Declaração da Provedora de Justiça sobre o estado de emergência/Covid-19

Neste momento tão grave da nossa vida colectiva são muitos os cidadãos que se interrogam sobre o sentido e o alcance do Estado de Emergência, decretado no passado dia 18 por Sua Excelência o Presidente da República. As interrogações, associadas a naturais sentimentos de inquietação e apreensão, são em si mesmas mais que justificadas. Nunca antes, durante os quase quarenta e quatro anos de vigência da Constituição da República, se tinha sentido a necessidade de recorrer a este instrumento excepcional de ordenação das relações sociais. A necessidade surgiu agora.

O Provedor de Justiça, enquanto titular de uma instituição do Estado à qual está atribuída a função primacial de velar pelo cumprimento da legalidade democrática e pela defesa dos direitos dos cidadãos, tem a obrigação especial de elucidar todos aqueles que, com justificado motivo, se interrogam sobre os fundamentos e as características da particular situação jurídica que desde ontem vigora no nosso país. É neste contexto que se compreendem os esclarecimentos que se seguem.

1. O Estado de Emergência não implica a suspensão da Constituição. Pelo contrário: a possibilidade do seu decretamento é prevista pelo próprio texto constitucional (artigo 19.º), em certas situações extremas que ameacem gravemente o normal desenvolvimento da vida em sociedade. A calamidade pública é uma delas.

2. O Decreto do Presidente da República n.º 14-A/2020, que declara por 15 dias o Estado de Emergência para todo o território nacional, fundamenta-se na verificação de uma situação de calamidade pública, ocasionada pelo surto pandémico associado à doença Covid-19.

3. A declaração do Estado de Emergência visa uma finalidade bem precisa. Consiste ela em proporcionar às autoridades públicas meios de direito excepcionais, diversos daqueles que estão ao seu dispor em situações de normalidade, para que o mais rapidamente possível se consiga debelar a calamidade que se abateu sobre a vida de todos nós. O Estado de Emergência não procura atingir outro fim que não seja o da reposição, mais breve quanto possível, da situação perdida de regularidade constitucional.

4. Para prosseguir tal finalidade, suspendem-se ou limitam-se nestas situações direitos e liberdades que exercemos quotidianamente, e, que por serem fundamentais, não poderiam ser suspensos por qualquer outro modo ou em quaisquer outras circunstâncias.
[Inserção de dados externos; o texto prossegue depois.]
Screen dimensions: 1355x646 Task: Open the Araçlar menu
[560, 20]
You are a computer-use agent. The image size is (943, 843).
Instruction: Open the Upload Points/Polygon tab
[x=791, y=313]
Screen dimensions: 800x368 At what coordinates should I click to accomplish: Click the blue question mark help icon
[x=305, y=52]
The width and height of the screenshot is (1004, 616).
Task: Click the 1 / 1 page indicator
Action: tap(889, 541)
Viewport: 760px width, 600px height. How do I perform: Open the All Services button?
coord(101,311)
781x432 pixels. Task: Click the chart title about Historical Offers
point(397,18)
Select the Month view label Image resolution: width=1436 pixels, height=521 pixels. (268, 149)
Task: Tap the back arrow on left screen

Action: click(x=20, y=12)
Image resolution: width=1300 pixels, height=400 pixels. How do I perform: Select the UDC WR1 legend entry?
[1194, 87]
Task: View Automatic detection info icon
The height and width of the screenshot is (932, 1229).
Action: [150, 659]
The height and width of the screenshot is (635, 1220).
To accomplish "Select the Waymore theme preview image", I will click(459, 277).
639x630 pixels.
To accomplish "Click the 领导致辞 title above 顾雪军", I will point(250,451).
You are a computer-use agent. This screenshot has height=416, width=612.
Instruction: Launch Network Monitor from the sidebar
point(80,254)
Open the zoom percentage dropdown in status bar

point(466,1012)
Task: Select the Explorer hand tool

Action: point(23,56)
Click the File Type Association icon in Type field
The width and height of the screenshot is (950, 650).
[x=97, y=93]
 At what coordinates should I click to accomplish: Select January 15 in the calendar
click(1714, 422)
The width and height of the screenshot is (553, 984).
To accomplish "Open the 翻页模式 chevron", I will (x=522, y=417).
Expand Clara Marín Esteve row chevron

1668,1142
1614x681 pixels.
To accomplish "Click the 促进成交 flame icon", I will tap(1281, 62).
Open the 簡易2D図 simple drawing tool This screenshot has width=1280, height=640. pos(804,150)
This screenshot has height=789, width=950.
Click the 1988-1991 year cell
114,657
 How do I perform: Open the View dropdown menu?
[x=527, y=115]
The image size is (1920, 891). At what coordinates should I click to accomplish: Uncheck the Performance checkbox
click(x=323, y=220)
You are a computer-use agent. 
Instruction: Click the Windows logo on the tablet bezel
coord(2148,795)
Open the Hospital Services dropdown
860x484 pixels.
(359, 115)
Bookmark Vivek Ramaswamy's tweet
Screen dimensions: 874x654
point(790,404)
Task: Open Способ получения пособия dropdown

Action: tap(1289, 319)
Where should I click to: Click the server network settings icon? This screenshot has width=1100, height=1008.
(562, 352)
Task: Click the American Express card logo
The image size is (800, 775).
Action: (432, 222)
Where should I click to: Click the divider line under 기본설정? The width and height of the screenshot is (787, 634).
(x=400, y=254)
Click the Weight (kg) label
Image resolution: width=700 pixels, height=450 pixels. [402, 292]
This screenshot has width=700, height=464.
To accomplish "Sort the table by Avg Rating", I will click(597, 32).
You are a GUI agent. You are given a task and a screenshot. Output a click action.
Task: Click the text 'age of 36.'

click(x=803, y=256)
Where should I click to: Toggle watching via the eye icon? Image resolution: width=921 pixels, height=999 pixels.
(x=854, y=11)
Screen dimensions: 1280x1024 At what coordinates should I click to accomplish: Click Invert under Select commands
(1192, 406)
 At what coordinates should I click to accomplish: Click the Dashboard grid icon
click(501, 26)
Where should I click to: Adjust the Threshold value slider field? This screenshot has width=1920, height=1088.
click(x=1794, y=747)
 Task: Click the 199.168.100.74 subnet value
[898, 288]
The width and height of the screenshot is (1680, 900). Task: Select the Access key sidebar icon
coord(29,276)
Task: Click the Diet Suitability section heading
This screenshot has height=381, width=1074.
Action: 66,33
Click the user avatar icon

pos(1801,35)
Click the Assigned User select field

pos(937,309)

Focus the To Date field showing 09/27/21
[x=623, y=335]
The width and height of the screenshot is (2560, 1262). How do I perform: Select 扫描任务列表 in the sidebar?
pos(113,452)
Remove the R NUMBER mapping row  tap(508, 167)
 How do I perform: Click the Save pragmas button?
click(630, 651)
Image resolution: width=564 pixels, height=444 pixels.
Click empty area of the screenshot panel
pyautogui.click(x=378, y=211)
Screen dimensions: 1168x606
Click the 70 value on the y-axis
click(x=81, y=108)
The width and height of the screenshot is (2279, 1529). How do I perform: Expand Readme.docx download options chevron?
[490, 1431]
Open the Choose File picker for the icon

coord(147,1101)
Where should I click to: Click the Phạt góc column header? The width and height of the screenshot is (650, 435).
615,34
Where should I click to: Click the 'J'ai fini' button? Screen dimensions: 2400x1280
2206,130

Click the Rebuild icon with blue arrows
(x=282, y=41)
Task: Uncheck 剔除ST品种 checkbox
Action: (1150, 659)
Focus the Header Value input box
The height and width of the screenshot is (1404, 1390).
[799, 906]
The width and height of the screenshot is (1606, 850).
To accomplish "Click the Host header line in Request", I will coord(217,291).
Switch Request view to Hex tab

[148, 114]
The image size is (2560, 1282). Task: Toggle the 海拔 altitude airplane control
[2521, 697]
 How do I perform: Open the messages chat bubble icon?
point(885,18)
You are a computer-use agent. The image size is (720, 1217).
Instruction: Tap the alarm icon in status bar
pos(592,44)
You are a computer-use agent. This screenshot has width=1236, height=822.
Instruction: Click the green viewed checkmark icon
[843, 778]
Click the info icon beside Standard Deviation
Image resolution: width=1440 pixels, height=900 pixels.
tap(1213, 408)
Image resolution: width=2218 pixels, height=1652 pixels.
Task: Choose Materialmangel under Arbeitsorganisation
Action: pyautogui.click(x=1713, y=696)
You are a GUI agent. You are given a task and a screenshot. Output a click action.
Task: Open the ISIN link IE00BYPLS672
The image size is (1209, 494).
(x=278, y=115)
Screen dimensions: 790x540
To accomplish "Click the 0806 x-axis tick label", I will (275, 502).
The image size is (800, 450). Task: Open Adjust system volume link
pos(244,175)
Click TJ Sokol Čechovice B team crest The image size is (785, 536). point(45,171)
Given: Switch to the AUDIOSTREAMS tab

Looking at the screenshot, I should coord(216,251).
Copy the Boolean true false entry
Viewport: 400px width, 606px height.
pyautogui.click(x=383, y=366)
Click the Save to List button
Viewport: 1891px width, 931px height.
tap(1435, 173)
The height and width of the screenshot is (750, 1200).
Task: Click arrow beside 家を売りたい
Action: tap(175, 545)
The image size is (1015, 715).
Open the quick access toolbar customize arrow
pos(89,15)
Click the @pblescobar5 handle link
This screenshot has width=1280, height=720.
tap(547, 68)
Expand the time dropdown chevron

5. Estando em causa, face à presente calamidade pública, a necessidade imperiosa de se conter a propagação da doença Covid-19 e de assim se salvar vidas, os direitos e liberdades cujo exercício fica, a partir de agora, temporariamente suspenso são aqueles e apenas aqueles que o  Decreto do Presidente da República n.º 14-A/2020 identifica. A liberdade de circulação em todo o território nacional, liberdade essa que sempre exercemos sem quaisquer restrições, encabeça a lista. Toda ela, porém, é justificada pela necessidade de se conter o risco de contágio da doença, e de permitir ao Governo – a quem cabe executar o Estado de Emergência – a gestão centralizada da crise, com a adopção das medidas necessárias para a prevenção e o combate da epidemia.

6. Uma vez que a Constituição se não encontra suspensa, como se não encontram suspensos os valores basilares da nossa democracia, prevê a Lei  aqui aplicável – a Lei n.º  44/86, de 30 de setembro – que haja instituições em “sessão permanente“, “com vista ao pleno exercício das suas competências de defesa da legalidade democrática e dos direitos dos cidadãos.” A Provedoria de Justiça é uma delas, juntamente com a Procuradoria-Geral da República. Assim, todos os serviços do Provedor de Justiça, à excepção do atendimento presencial, se mantêm em plena actividade. Estamos prontos para responder a quaisquer perguntas, queixas ou reclamações que os cidadãos entendam dirigir-nos.

A declaração do Estado de Emergência é apenas um meio de que dispomos para fazer face ao perigo grave com que hoje somos confrontados. Só por si, não o erradicará. Por isso mesmo, não nos isenta da responsabilidade que cada um de nós deve assumir, perante si próprio e perante o seu próximo, na salvaguarda da saúde e da vida. O espírito de lealdade à comunidade à qual pertencemos, e o espírito de humanidade nas relações que entabulamos com todos os outros, guiar-nos-á na superação desta dura prova.